TL;DR
One-step diffusion distillation has split into two camps: KL-based methods (Diff-Instruct, DMD, f-distill) and score-based methods (SiD, SIM, SiDA). Uni-Instruct shows these are all special cases of a single object — the diffusion expansion of the f-divergence family — and turns it into a tractable training loss.
Left: Uni-Instruct unifies >10 distillation methods under one f-divergence framework. Right: One-step FID on ImageNet 64×64 — Uni-Instruct (FKL, long training) reaches 1.02 NFE=1.
Two camps, one framework
Most one-step diffusion distillation methods can be put in one of two boxes:
- KL-based — Diff-Instruct, DMD, f-distill, SwiftBrush. Fast to converge, but mode-seeking and prone to mode collapse.

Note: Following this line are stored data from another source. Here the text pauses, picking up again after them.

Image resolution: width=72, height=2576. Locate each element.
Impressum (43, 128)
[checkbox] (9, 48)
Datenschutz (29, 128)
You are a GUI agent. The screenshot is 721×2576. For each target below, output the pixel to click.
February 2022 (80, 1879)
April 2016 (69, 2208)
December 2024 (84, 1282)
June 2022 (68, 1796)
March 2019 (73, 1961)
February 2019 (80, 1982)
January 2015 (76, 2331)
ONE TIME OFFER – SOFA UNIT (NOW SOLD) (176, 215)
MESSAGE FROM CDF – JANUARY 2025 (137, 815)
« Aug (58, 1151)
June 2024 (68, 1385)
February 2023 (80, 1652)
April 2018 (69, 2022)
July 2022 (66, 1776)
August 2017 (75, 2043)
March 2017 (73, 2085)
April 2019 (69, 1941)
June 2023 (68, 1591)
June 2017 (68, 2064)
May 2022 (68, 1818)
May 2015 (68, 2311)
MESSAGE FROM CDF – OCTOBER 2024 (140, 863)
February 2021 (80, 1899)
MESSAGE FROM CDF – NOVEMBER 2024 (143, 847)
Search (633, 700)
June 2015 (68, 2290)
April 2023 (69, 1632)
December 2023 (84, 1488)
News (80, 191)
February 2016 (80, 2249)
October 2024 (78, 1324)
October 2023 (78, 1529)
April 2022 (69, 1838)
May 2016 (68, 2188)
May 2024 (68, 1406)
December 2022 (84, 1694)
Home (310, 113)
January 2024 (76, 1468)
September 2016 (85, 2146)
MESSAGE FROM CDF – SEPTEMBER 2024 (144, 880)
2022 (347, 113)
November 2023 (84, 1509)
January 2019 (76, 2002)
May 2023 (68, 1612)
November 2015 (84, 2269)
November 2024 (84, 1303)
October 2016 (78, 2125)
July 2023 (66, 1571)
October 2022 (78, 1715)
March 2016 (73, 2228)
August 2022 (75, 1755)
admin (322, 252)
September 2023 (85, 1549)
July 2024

- Score-based — SiD, SIM, SiDA, SiD-LSG. Strong sample quality, but slower convergence and sometimes sub-optimal fidelity.
The natural question: can we unify them so we get the best of both? Uni-Instruct answers yes, by
proving a diffusion expansion of the f-divergence family. The expansion gives a continuous family of
losses whose gradients decompose into a weighted combination of Grad(DI) (the KL branch) and
Grad(SIM) (the score branch). Existing methods sit at specific corners of this family.
The full picture: every row below is a prior method, and the third column shows the divergence inside Uni-Instruct that recovers it.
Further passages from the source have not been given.